# setup and data

In [188]:
import numpy as np

import pandas as pd
from pandas import Series,DataFrame
from bokeh.layouts import gridplot, row, column

from bokeh.io import push_notebook, show, output_notebook
from bokeh.plotting import figure

from sklearn.datasets import load_boston

from bokeh.models import (BasicTicker, ColumnDataSource, Grid, LinearAxis,
                         DataRange1d, PanTool, Plot, WheelZoomTool)
import sklearn.model_selection

# For very simple visualizations (without too much interaction, output_notebook works too, which we enable here)
output_notebook()

In [189]:
# Load dataset
df18 = pd.read_csv('../Data_csv/data_2018.csv')
for columnname in df18:
    print(columnname)
df18['stats_pc_intl_students'] = df18['stats_pc_intl_students'].map(lambda x: x.rstrip('%'))
df18 = df18
        
rank = df18['rank']
location = df18['location']
percentage_male = df18['percentage_male']
stats_number_students = df18['stats_number_students']
stats_student_staff_ratio = df18['stats_student_staff_ratio']

# Data Columns
df18new = df18.drop('url', axis=1)
df18new = df18new.drop('subjects_offered', axis=1)
df18new = df18new.drop('name', axis=1)
df18new = df18new.drop('location', axis=1)
df18new = df18new.drop('male_students', axis=1)
df18new = df18new.drop('nid', axis=1)
df18new = df18new.drop('scores_industry_income', axis=1)
df18new = df18new.drop('scores_international_outlook', axis=1)
df18new = df18new.drop('scores_research', axis=1)
df18new = df18new.drop('scores_teaching', axis=1)
df18new = df18new.drop('scores_citations', axis=1)
df18new = df18new.drop('Unnamed: 0', axis=1)
df18new = df18new.drop('rank', axis=1)
df18new = df18new.drop('scores_overall', axis=1)
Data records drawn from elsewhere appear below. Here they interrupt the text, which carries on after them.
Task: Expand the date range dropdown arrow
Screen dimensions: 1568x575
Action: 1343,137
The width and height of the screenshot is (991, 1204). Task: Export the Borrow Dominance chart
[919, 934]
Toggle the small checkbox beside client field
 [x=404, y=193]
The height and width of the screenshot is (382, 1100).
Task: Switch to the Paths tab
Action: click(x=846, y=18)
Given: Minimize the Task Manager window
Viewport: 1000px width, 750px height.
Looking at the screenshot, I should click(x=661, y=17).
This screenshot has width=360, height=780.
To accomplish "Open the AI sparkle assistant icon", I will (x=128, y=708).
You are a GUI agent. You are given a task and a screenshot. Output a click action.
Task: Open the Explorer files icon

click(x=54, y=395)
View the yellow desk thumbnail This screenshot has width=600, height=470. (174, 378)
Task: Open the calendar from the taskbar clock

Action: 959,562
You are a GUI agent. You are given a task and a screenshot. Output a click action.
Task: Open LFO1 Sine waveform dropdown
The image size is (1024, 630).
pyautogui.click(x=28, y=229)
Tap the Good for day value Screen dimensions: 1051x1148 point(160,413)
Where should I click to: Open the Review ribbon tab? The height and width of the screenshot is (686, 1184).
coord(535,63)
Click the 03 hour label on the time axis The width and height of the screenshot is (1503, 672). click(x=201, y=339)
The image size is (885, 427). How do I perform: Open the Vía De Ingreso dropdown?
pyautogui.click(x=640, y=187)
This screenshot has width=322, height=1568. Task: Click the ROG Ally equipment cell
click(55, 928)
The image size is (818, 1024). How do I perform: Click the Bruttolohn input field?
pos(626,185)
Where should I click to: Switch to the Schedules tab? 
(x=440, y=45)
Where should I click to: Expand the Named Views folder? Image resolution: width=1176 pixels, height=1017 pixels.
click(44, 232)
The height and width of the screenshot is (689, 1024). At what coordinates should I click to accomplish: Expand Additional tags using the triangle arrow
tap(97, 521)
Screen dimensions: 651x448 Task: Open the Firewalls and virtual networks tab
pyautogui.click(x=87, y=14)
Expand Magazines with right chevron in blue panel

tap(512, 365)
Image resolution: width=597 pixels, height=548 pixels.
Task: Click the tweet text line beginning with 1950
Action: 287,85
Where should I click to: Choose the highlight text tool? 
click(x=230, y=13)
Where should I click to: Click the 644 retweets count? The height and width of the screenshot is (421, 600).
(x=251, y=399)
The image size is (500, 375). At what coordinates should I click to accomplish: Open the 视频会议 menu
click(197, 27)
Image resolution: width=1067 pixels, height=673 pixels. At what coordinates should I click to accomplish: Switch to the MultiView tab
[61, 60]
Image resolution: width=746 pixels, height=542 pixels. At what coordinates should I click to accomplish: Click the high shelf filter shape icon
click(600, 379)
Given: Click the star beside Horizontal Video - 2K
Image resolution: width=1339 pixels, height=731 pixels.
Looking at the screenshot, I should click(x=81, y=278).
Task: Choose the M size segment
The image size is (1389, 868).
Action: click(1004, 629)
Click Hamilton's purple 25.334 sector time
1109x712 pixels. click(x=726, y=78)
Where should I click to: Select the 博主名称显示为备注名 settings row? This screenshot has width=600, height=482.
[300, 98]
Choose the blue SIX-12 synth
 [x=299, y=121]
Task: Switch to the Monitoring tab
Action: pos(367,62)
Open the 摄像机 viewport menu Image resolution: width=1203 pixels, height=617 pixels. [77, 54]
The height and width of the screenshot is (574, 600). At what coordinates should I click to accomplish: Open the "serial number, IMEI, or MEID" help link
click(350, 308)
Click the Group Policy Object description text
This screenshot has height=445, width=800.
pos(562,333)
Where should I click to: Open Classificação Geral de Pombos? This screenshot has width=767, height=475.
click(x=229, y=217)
columnlist = [location, percentage_male, stats_number_students, stats_student_staff_ratio, rank]

Unnamed: 0
location
name
nid
rank
rank_order
scores_citations
scores_citations_rank
scores_industry_income
scores_industry_income_rank
scores_international_outlook
scores_international_outlook_rank
scores_overall
scores_research
scores_research_rank
scores_teaching
scores_teaching_rank
percentage_male
stats_number_students
stats_pc_intl_students
stats_student_staff_ratio
subjects_offered
url
male_students


In [207]:
# You can see what these names mean in the description that we printed at the start
# print(df18.feature_names)


figures = [figure() for _ in range(1,10)]
for fig, column in zip(figures, df18new):
    

    
    # compute line
    
    Y = df18new.rank_order
    X = np.vstack(df18new[column])
    X = np.column_stack((X, np.ones(X.shape[0])))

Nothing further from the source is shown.